Miss Austen

Miss Austen

La primavera del 1795 fa sentire le sue avvisaglie nel giardino in cui Tom Fowle, di Kintbury, compie il gesto tanto atteso: chiedere la mano alla sua bella e giovane Cassandra Austen, di Steventon. Cassy ne rimane incantata e con soddisfazione bacia il suo futuro sposo, con il senso di appagamento che accompagna le scelte giuste, oculate, secondo quanto deve essere. Molte primavere sono trascorse da quel giorno, è il marzo 1840 quando Miss Austen torna a Kintbury per offrire il suo conforto e sostegno a Isabella Fowle, sorella di Tom, per la perdita del padre e, dunque, per la condizione acquisita di donna nubile e sola, dal futuro incerto. Una condizione che Cassandra purtroppo conosce da troppi anni ormai: le scelte del passato, per quanto giuste e oculate, non hanno tenuto conto del fato volubile, imprevedibile e talvolta crudele, che in un attimo ha spazzato via il più roseo degli scenari sognati. Varcare nuovamente la soglia della canonica di Kintbury rimanda Cassy indietro con la memoria, alla prima volta in cui vi è entrata: era così eccitata e felice, ricorda anche com’era vestita... No, non può farsi distrarre dai ricordi, non deve perdere di vista il vero motivo per cui si è recata lì: Cassandra deve recuperare le lettere estremamente confidenziali che lei e sua sorella Jane Austen si sono scambiate negli anni con Eliza Lloyd Fowle, madre di Isabella e loro grande amica. Guai se tali informazioni private e personalissime cadessero in mani sbagliate, rischiando di offuscare la carriera, che già si preannuncia fulgida, della sua adorata sorella Jane!

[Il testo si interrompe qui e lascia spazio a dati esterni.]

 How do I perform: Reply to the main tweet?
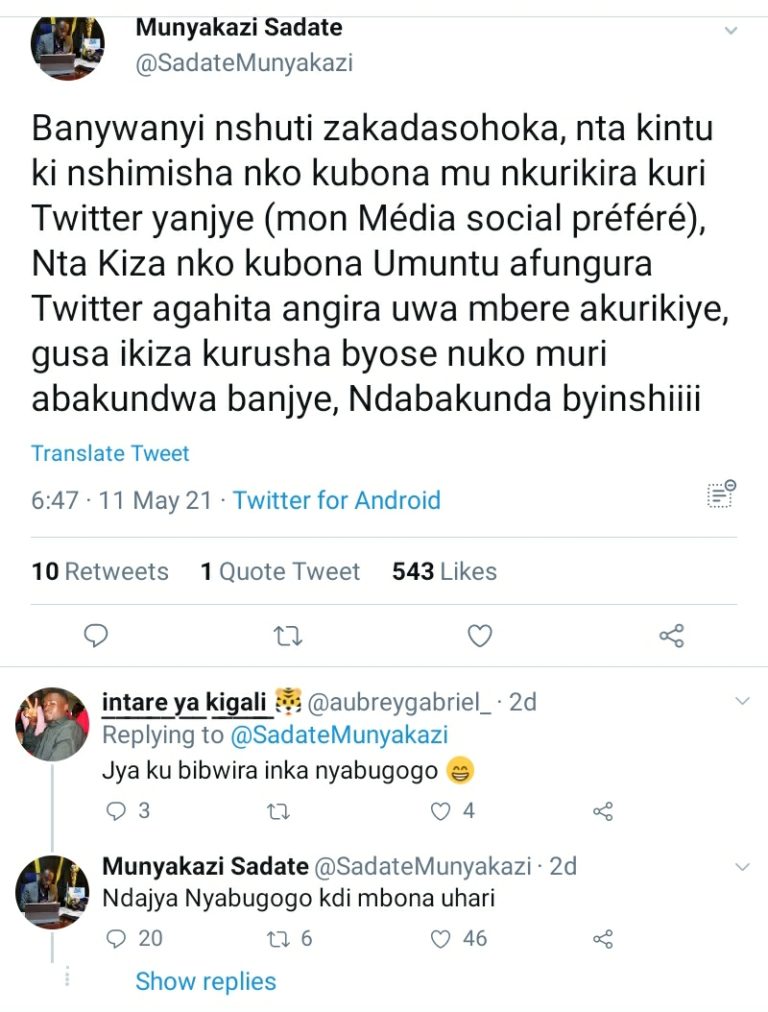point(96,635)
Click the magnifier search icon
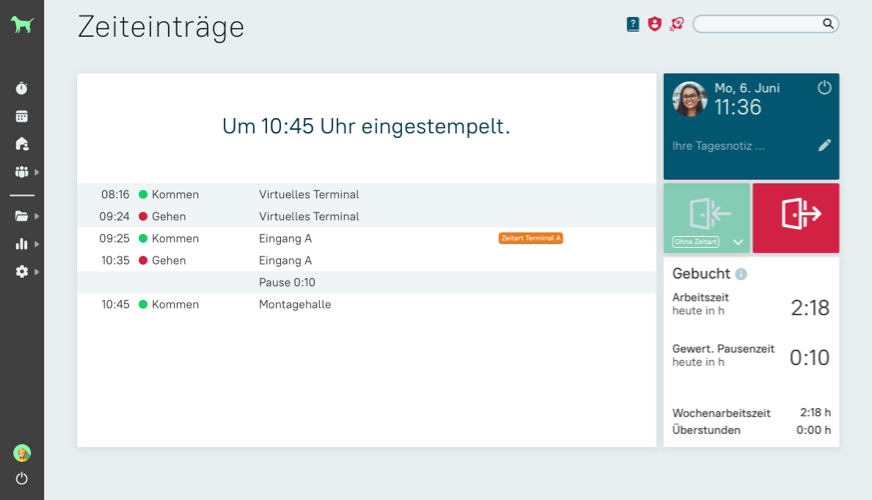 828,24
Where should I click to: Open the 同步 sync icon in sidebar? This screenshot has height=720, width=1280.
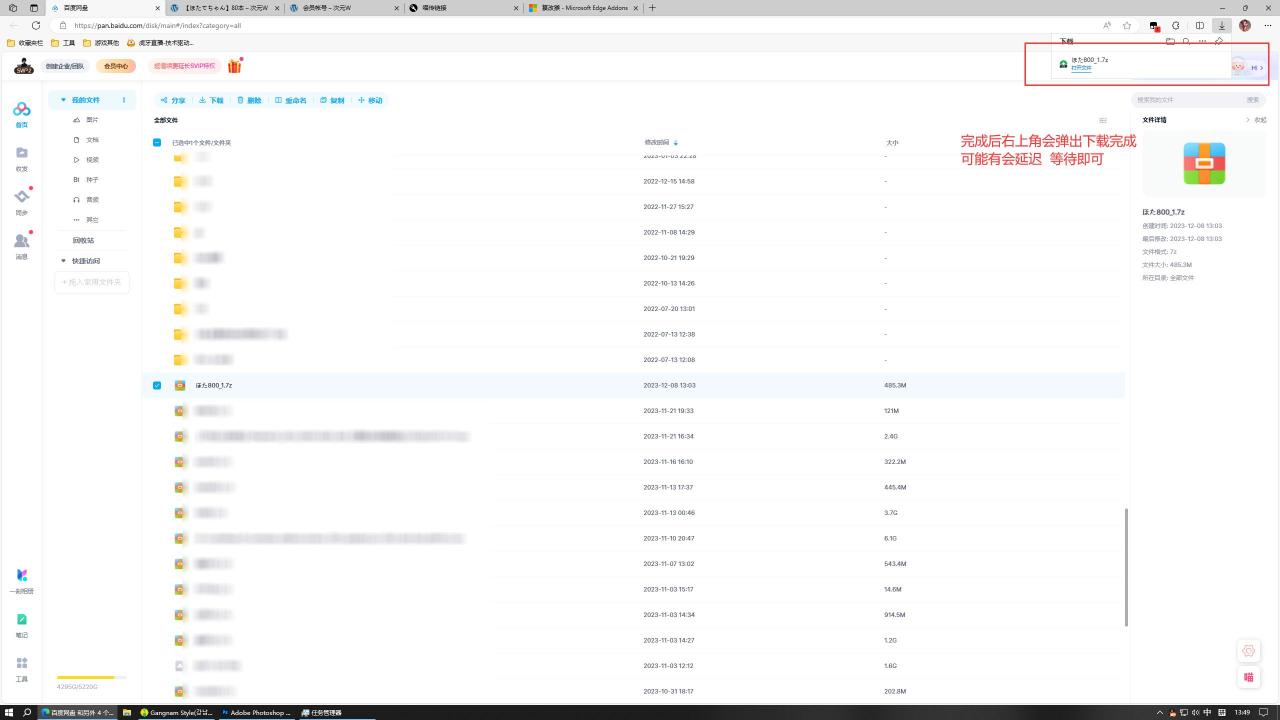pos(21,197)
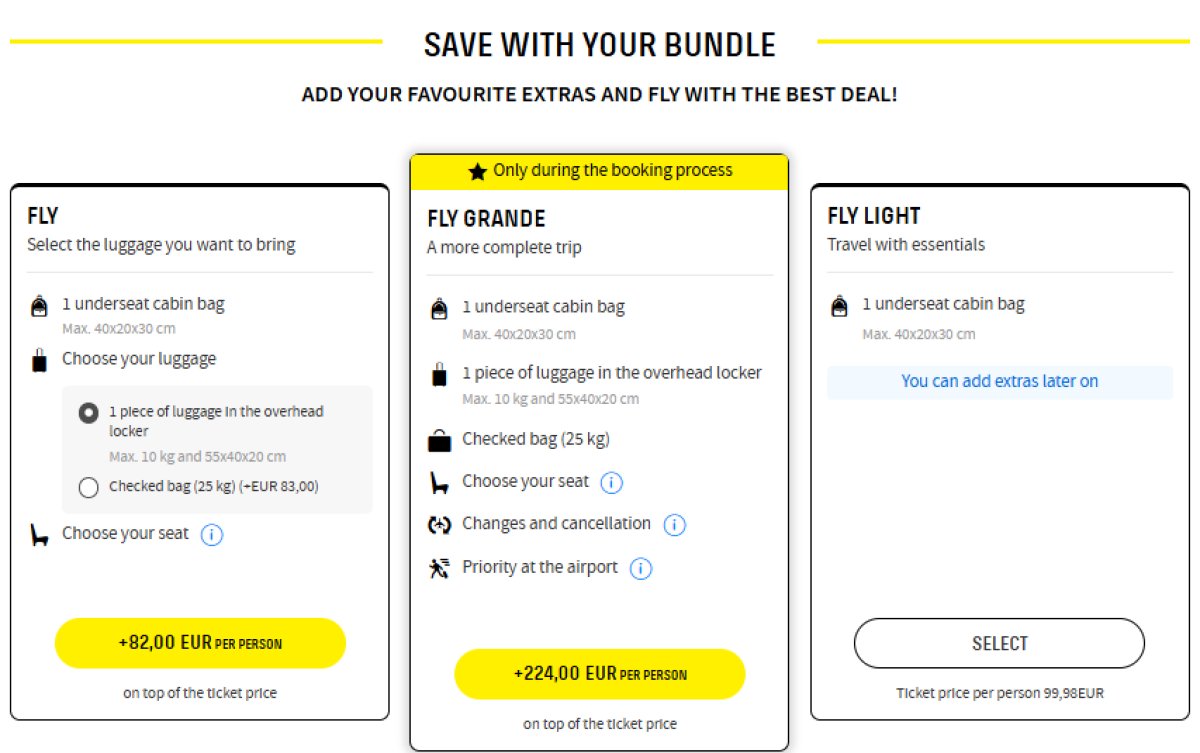Click the cabin bag icon in FLY LIGHT

coord(840,304)
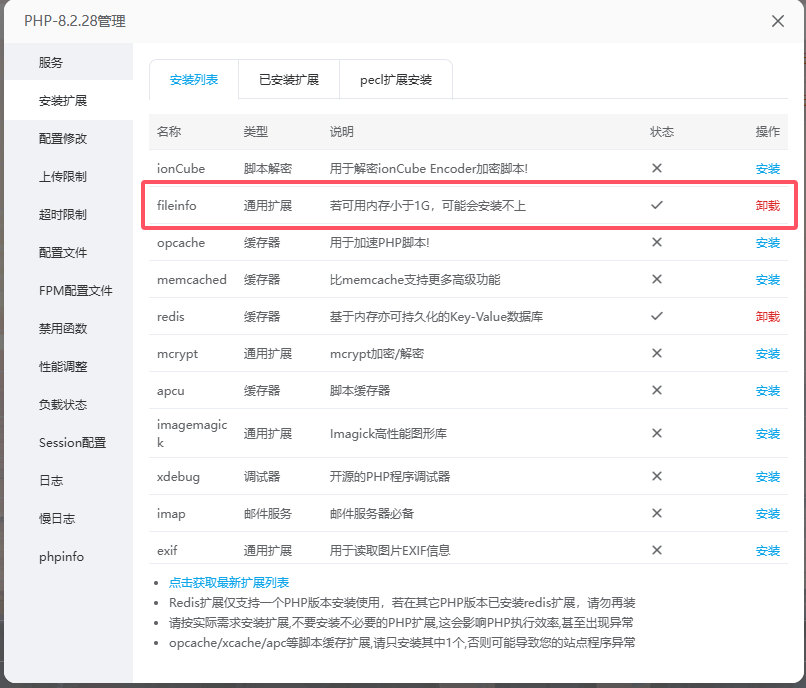This screenshot has width=806, height=688.
Task: Uninstall the redis extension
Action: 767,317
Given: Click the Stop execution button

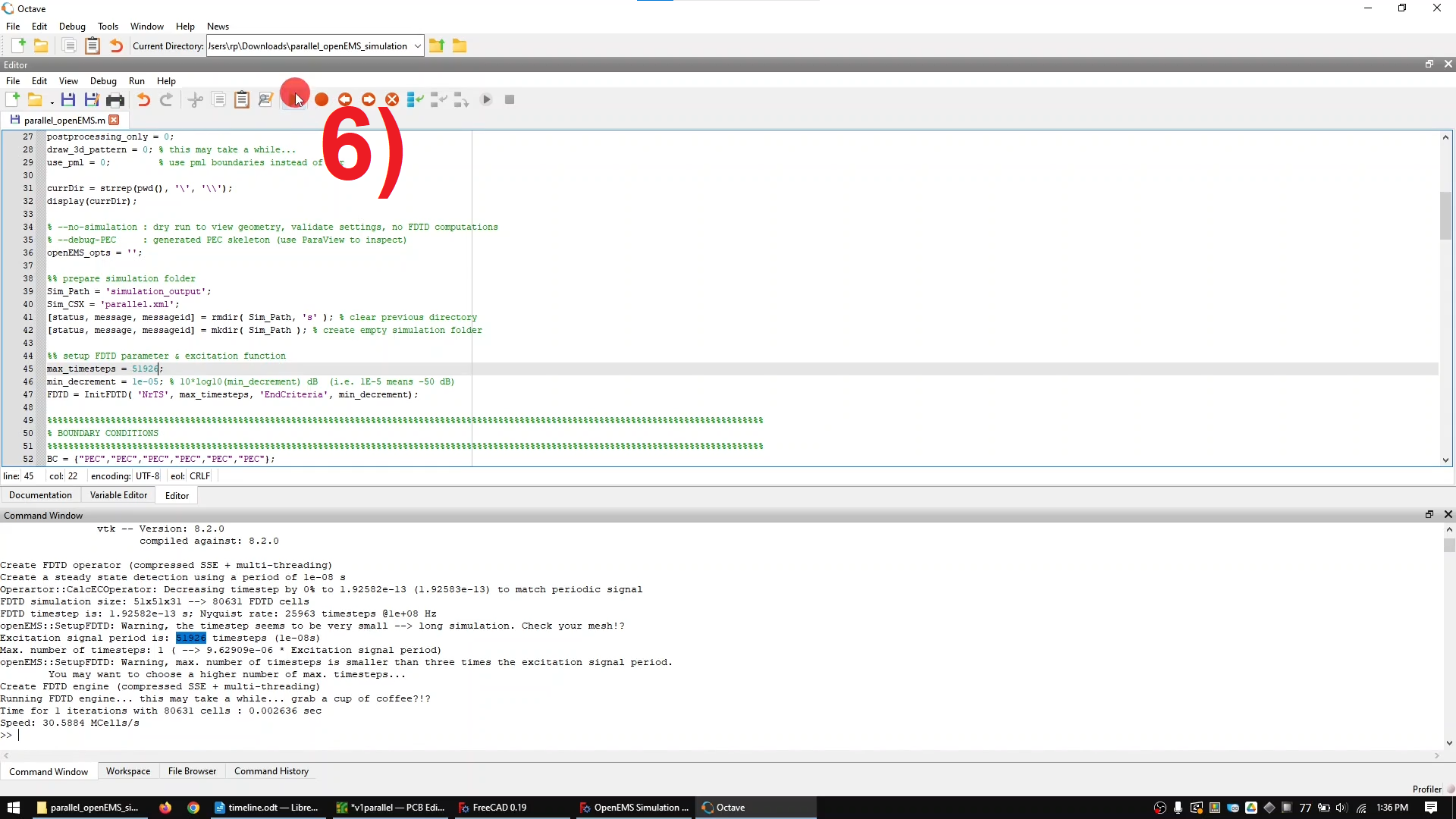Looking at the screenshot, I should [x=509, y=98].
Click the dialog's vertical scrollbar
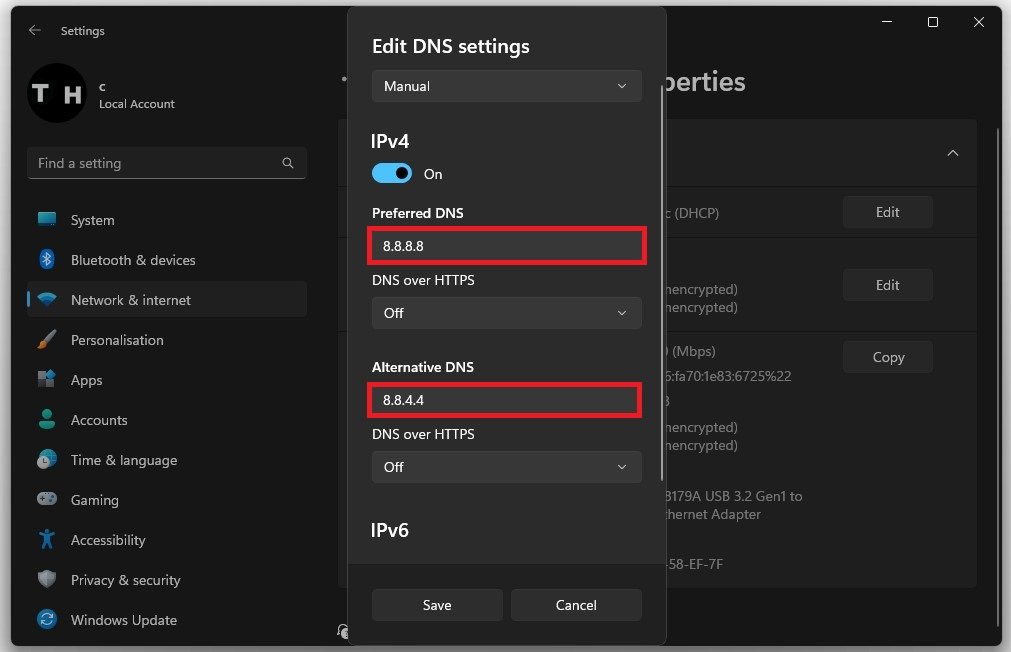The height and width of the screenshot is (652, 1011). tap(662, 284)
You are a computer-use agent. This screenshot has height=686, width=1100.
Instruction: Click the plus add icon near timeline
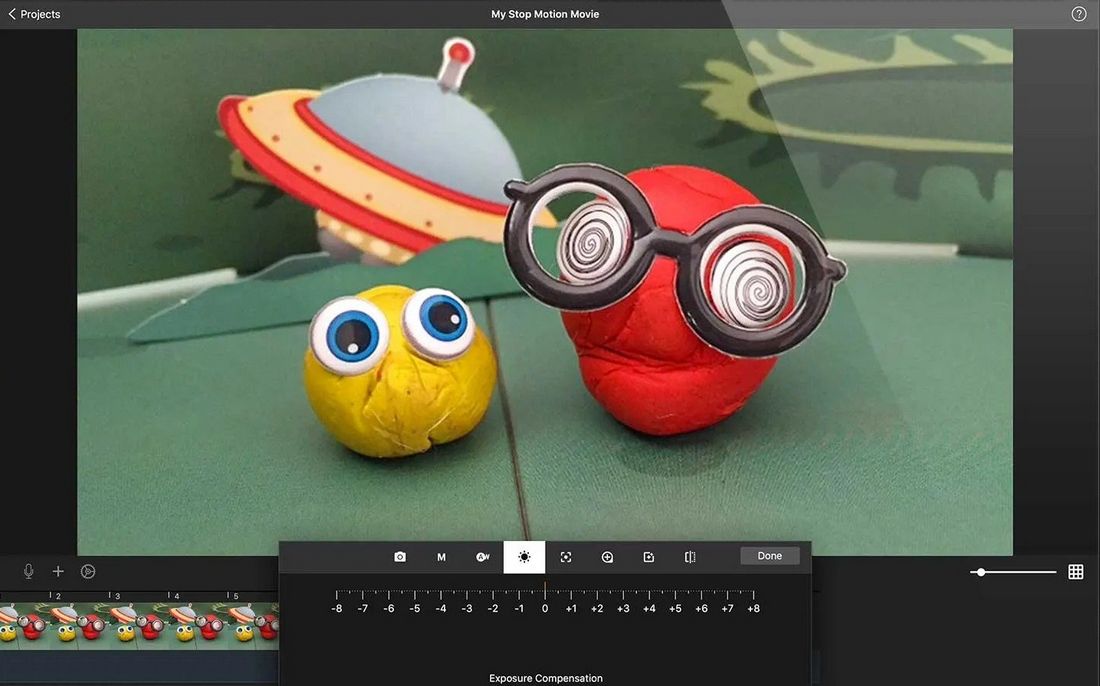click(x=58, y=571)
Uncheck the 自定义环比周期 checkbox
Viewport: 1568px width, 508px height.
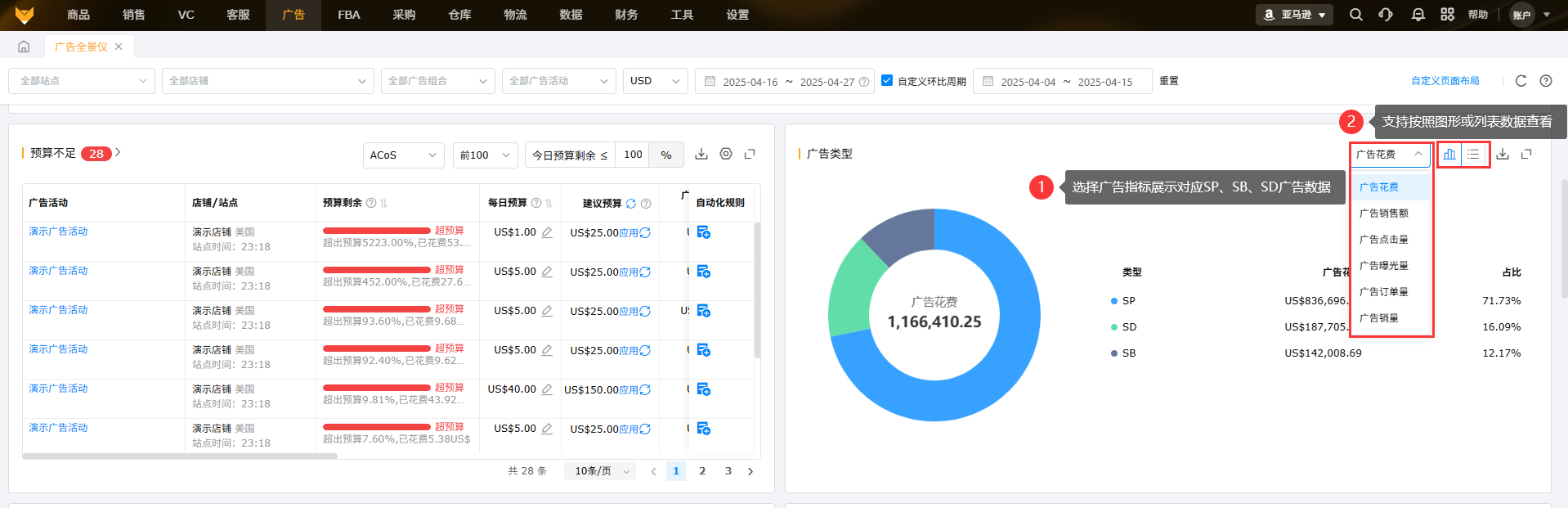(x=887, y=80)
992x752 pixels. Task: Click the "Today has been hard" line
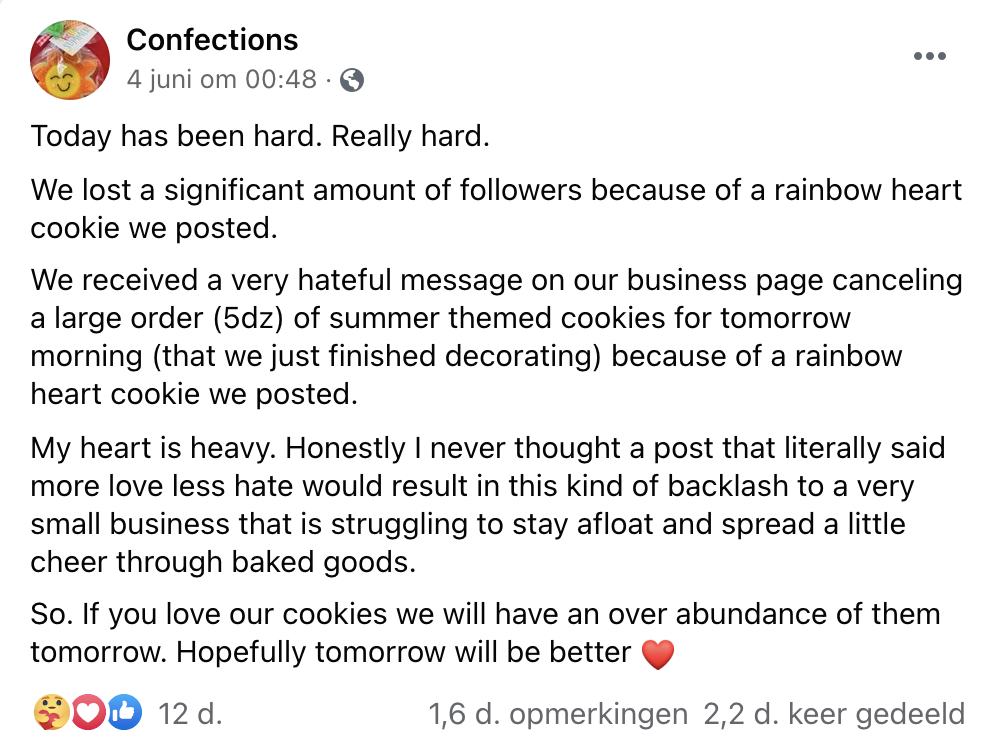point(260,135)
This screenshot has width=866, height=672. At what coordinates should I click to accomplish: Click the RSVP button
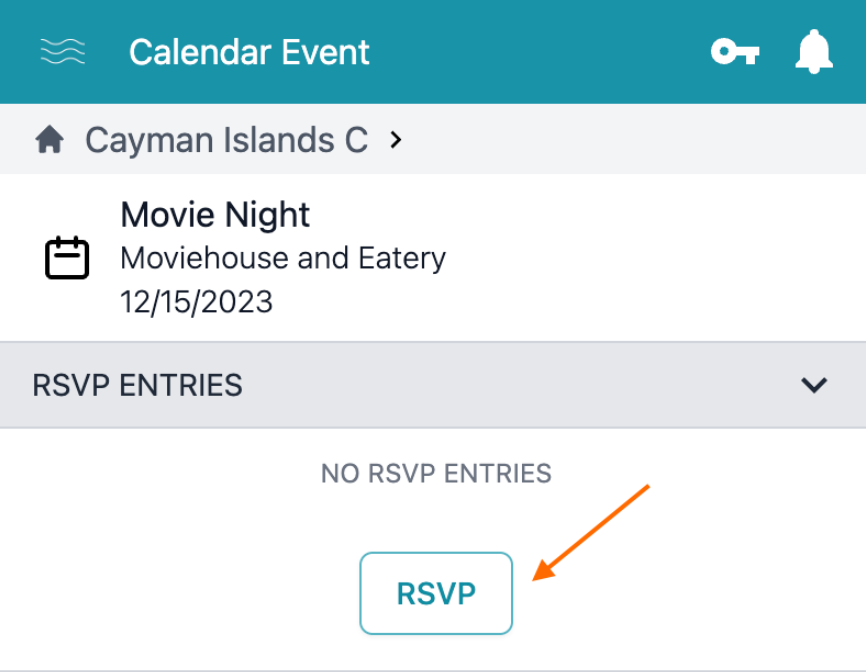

“Gli uomini hanno avuto un vantaggio su di noi nel raccontare la propria storia. [...] Sono le loro mani che hanno usato la penna” è la citazione ad incipit del volume, tratta da Persuasione di Jane Austen, che dà un po’ la chiave di lettura di Miss Austen. Viceversa, infatti, Gill Hornby usa la penna per raccontare una storia di donne, dal loro punto di vista, in un’epoca in cui la donna dipende totalmente dalla propria famiglia, di origine o acquisita tramite matrimonio (ben calcolato), e rimanere nubili prima e senza parenti poi rappresenta, oltre che uno stigma sociale, una seria difficoltà economica. Questo lo sfondo in cui si snodano le vicende movimentate delle sorelle Austen, entrambe nubili, che Gill racconta con lo stesso stile brillante, a tratti fortemente ironico, che si ritrova nei romanzi della celebre Jane, ricostruendo un’ambientazione avvolgente e credibile. Cassandra, privata dell’amore della sua vita, ha votato l’intera sua esistenza all’altro grande amore, la sorella Jane, troppo acuta, indipendente e sincera per accontentarsi di un matrimonio d’interesse. Le due hanno così vissuto in simbiosi fino alla morte di Jane, consumata da una fine che rimane misteriosa, come misteriose restano le motivazioni per cui Cassandra (sua esecutrice letteraria) sceglie di distruggere parte della sua corrispondenza. Gill Hornby ipotizza e prova a ricostruire questi scambi epistolari, offrendo ai lettori il lato più umano, con debolezze, insicurezze, timori, di una grande donna prima che di una celeberrima scrittrice.